Simon et Gaëlle

Par Letorpe
Notes de l’auteur : Des regards intenses et émus, mais les mots qui ne viennent pas. Vous connaissez ?

Suspendu dans ses pensées, Simon ne répondit pas à la question de Gaëlle. Tandis qu'elle lui parlait géométrie, son esprit s'échappait systématiquement à des rêveries qu'il ne parvenait pas à lui exprimer. Cela faisait maintenant trois semaines qu'il se retrouvaient quotidiennement sur une terrasse de café pour préparer leurs examens. Il était trop impressionné par la fille pour se concentrer sur leurs révisions. Lorsqu'elle écrivait, penchée sur sa feuille, il observait ses cheveux lisses qui libéraient quelquefois sa nuque. Trois grains de beauté formaient un triangle équilatéral dont la somme des angles...

— 180 degrés, lui répondit-il.

Il griffonna sur sa feuille trois petits points et les relia par des segments, tout en prenant bien soin de conserver les proportions du triangle formé par ses grains de beauté. Il se mit à dessiner toute une série de triangles qui finirent par représenter le visage de Gaëlle. Elle s'interrompit et le fixa droit dans les yeux.
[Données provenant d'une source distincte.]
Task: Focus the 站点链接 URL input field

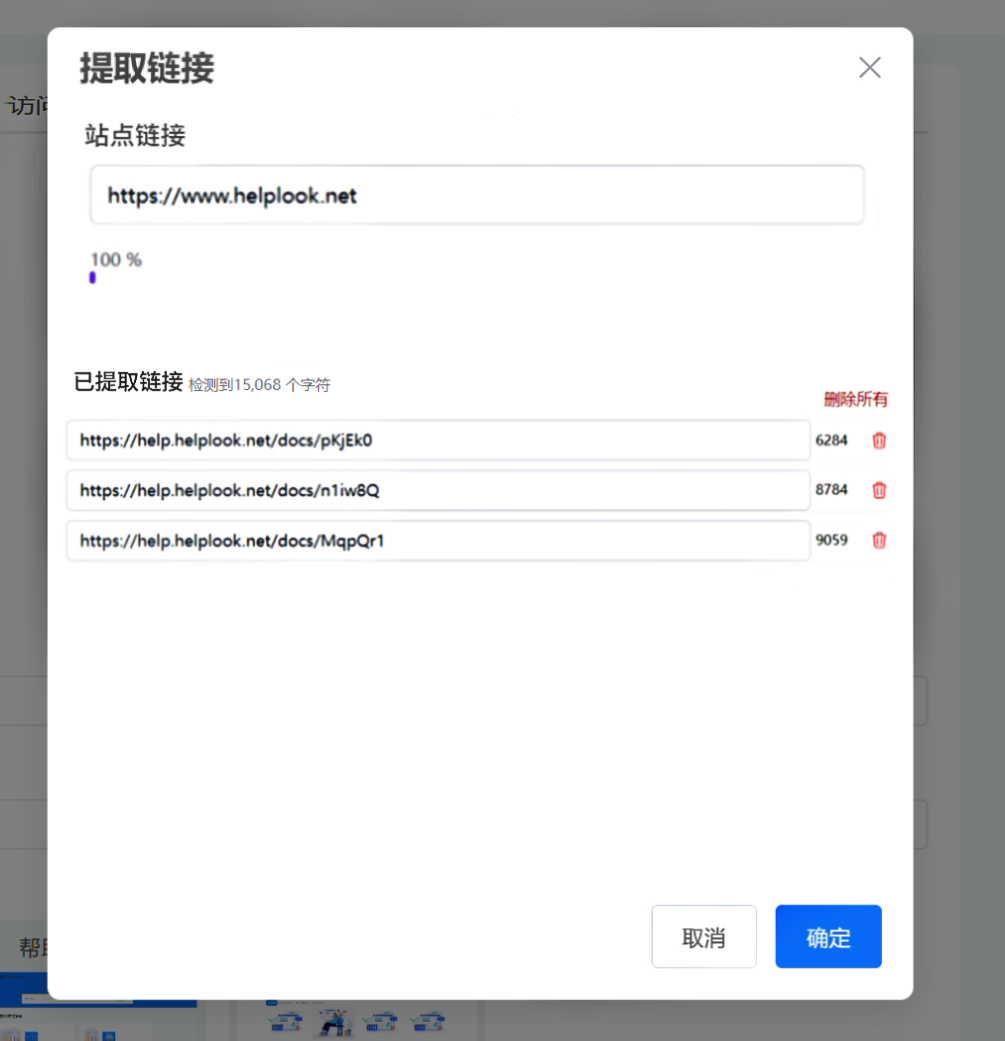Action: [x=477, y=195]
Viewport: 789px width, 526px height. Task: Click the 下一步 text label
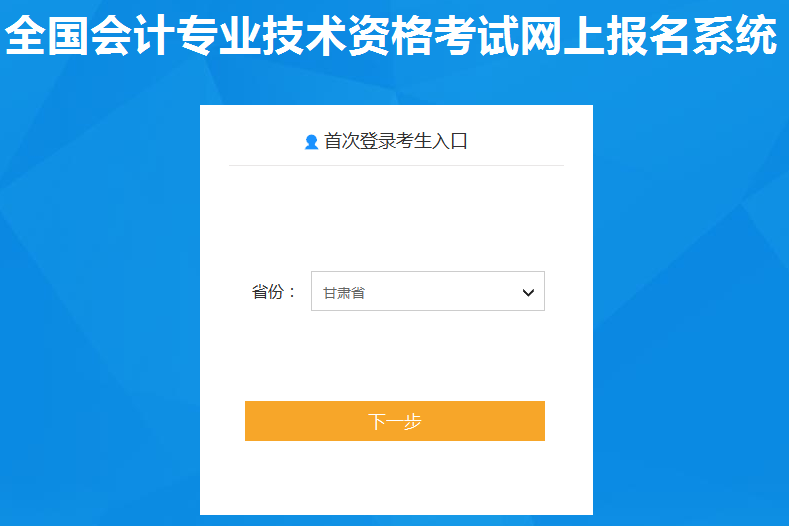coord(394,421)
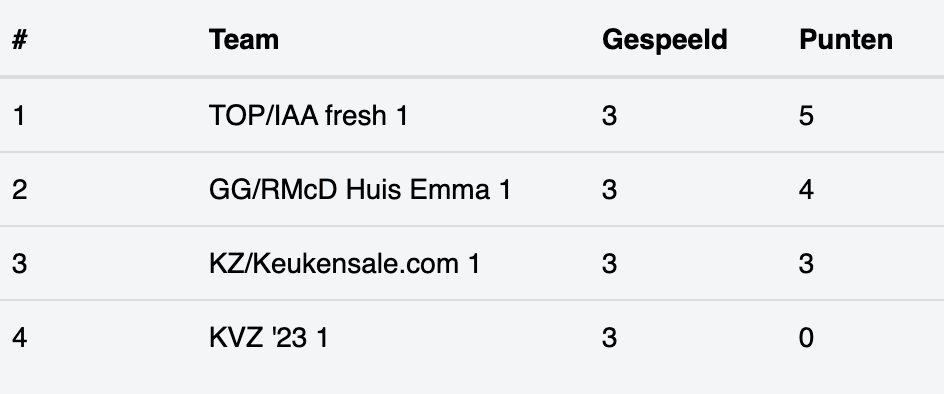The height and width of the screenshot is (394, 944).
Task: Click games played value for GG/RMcD Huis Emma
Action: [x=609, y=190]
Si Gaëlle était sensible au charme de Simon, elle n'en laissait rien paraître. Jeune fille issue d'une famille bourgeoise, elle semblait réussir tous les projets qu'elle entreprenait. Mais que voulait-elle au juste ? Le savait-elle elle-même ? Dès qu'il s'agissait de ses aspirations personnelles, elle se réfugiait derrière le moindre prétexte pour éluder la question. Et pas plus que Simon, elle ne parvint à prononcer un mot. Ce soir-là, Gaëlle s'aperçut que Simon avait glissé le portrait dans ses affaires. Longtemps, elle l'observa en glissant ses doigts sur les segments de son propre visage et alla jusqu'à embrasser la feuille. Ainsi prirent-ils l'habitude de se laisser discrètement des notes l'un l'autre, dans lesquelles ils laissaient aller librement leurs pensées juvéniles, mais jamais n'en touchaient mot lorsqu'ils se voyaient. Quelquefois, quand leurs yeux se fixaient l'un l'autre, la flamme de leurs regards plongeait au plus profond de l'intimité de l'autre, et le soir même, leurs lettres reflétaient l'intensité de leur émoi. Dans son écriture, Simon avait perdu toute timidité et couchait la fille sur le papier, lui faisant subir mille tourments délicieux. En retour, Gaëlle lui décrivait les jardins paradisiaques dans lesquels il l'emmenait.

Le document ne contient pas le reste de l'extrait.